The Minister did know.

Now how can anybody take Grianna Fail’s management of the crisis seriously.

Who said it could’nt get worster
State now in the insurance business. what next – no prize for this.
interestingly, life ins. not included according to rte.

@ podubhlain

“interestingly, life ins. not included according to rte.”

We’ve been drip feed information all along the garden path.

RTE are reading from a script.

Can’t go freighting the horses don’t you know.

Equitable Life !!!

Insurance Corporation of Ireland !!!

@Greg -The horses are beyond fright.
moves seems to be well choreographed. Regulator on site
ceasing uk business.

@All

It appears that directors on Irish boards of directors know nothing, see nothing, hear nothing, feel nothing, smell nothing, sense nothing, are accountable for nothing, do nothing, get paid for doing nothing, and when time to move to A. N. Other board, get a fat bonus for nothing. Corporate Governance Irish Style.

@Pat Donnelly/All – “An analysis of the trading may reveal some “hidden” accounts. Follow the money!”.
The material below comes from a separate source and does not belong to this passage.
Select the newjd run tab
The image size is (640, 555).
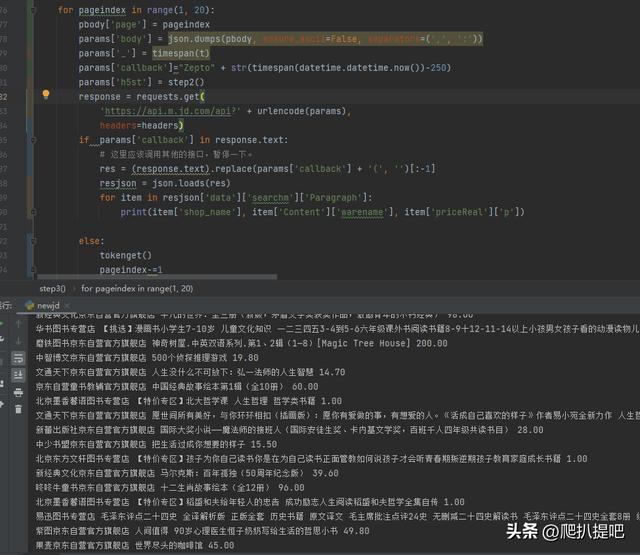point(50,305)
Does anyone on this blog have access to this kind of information tonight (i.e. who is buying and selling AIB and BoI on the NYSE after the various announcements this afternoon when our stock market has closed)??

Please help. I suspect there’s something in this.

p.s. can you sell banks short on the NYSE these days?

@ Joseph

I wouldn’t worry too much about it, they’re too illiquid to be able to make any serious money from insider trading. If people are going to act on inside knowledge they will be doing it in the dublin/london market. The ADR’s are covered by the short selling ban afaik.

Joseph
There really is no point. There will be no accountability. We merely allow those of a certain level of intelligence and curiosity, a glimpse of the likeliest truth and an alternative to the spin and outright lies.

The world goes on. Money is made and spent. This is life and long may it continue! Not everything that I say should be taken as Gospel. Just pass on the wisdom of what you are learning to others. A wiser society is a good society.